Thursday, September 28, 2006

Homeowner Savings: Growing grass on the cheap

My homeowners association recently hired a landscaping company to prep and seed about 12,000 square feet of the "dust bowl" common areas in our neighborhood. The contractor recommended hydroseeding the area, where grass is grown by spraying a mixture of grass seed, fertilizer, paper mulch, and water on the prepared soil (cost $3,600).

The 1,000 square foot area in front of my property was also a mess, but I wasn't prepared to pay a contractor a fortune to do the job. Being cheap, I decided to tackle the job myself. To minimize costs, I used a technique that I read about in an old copy of Jerry Baker's Lawn Book which I refer to as the "hayseed method":

  • I prepped the soil by removing all weeds and rocks.
  • I seeded the area with a bag of drought tolerant Fescue grass seed that cost about $8 at Walmart.
  • I applied some granular Vigoro fertilizer (left over from a prior application) to the newly seeded area.
  • I mulched the area with a couple of bales of straw that I bought for $5 each at a local farm stand. The mulch helps keeps the seed moist, cool, and in place (like the paper used in the hydroseeding method).
  • I water the newly planted seed on a daily basis.

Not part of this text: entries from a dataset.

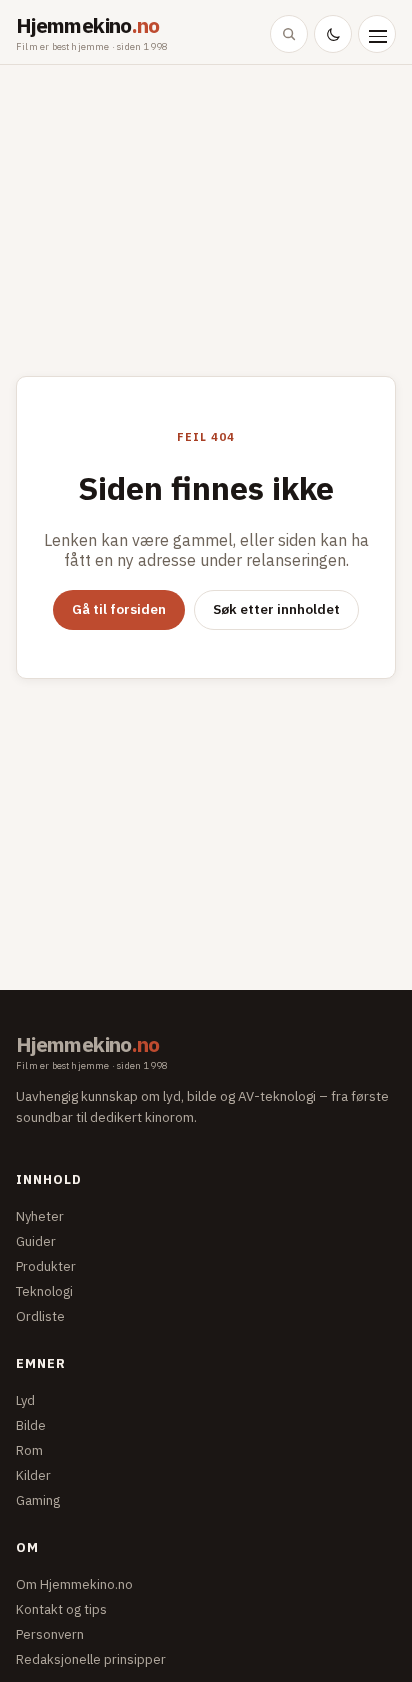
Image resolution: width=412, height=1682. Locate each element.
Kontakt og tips (61, 1609)
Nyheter (40, 1216)
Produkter (46, 1266)
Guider (36, 1241)
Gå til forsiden (119, 609)
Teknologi (44, 1291)
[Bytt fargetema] (333, 34)
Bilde (31, 1425)
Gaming (38, 1500)
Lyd (25, 1400)
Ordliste (40, 1316)
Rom (29, 1450)
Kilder (33, 1475)
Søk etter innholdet (276, 609)
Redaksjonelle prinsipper (91, 1659)
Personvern (50, 1634)
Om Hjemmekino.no (74, 1584)
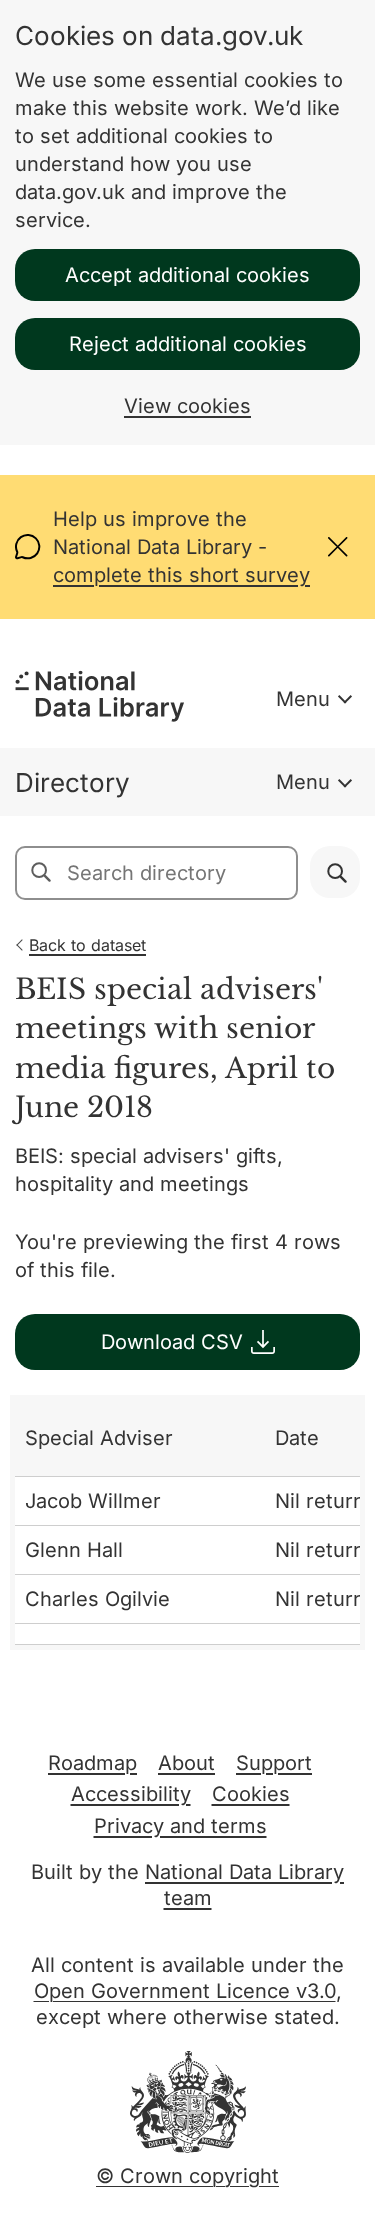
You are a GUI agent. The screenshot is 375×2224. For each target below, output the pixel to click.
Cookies (251, 1794)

The common areas were hydroseeded two days before I seeded the area in front of my property, but my grass sprouted before the professionally done job:

So far, my "hayseed" method (right) is outperforming the hydroseed method (left). On the downside, I did have one neighbor ask me if a truck carrying hay tipped over in front of my house. I thought that was hysterical, but I guess I shouldn't be surprised by the comment since most of my neighbors don't even cut their own grass. Either way, the frugal homeowner in me would love it if my $20 job could continue to outperform the professional $3,600 job.